• **DATA EXTRACTS**
◇ ◇ ◇
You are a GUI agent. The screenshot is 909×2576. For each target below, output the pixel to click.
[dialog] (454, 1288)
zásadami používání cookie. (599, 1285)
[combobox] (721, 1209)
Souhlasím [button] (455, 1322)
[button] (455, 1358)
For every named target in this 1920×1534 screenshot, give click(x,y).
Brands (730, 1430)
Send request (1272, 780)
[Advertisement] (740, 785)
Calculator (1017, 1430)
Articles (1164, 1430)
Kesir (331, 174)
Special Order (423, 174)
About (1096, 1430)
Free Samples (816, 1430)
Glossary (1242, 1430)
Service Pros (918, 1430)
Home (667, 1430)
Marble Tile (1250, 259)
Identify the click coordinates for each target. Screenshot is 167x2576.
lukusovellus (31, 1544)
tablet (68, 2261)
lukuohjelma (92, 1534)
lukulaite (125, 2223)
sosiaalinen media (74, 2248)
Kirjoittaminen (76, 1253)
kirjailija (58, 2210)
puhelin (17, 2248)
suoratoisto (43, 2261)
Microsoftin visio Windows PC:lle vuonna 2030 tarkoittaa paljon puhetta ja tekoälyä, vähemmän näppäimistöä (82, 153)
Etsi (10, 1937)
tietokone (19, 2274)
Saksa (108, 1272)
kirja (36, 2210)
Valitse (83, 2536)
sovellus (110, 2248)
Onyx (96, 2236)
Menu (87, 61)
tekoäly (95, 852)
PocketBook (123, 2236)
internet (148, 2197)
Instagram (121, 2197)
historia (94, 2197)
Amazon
◇ ◇ ◇
• **WHAT YOU SHOULD DO**
Write out each line above that contains the word "click".

• **OUTPUT BELOW**
You are a GUI agent. The screenshot is 909×2576. For each target below, output the pixel to click.
For every named target in this 1920×1534 screenshot, give click(x,y).
Identify the click coordinates for each target. Screenshot is 167x2576.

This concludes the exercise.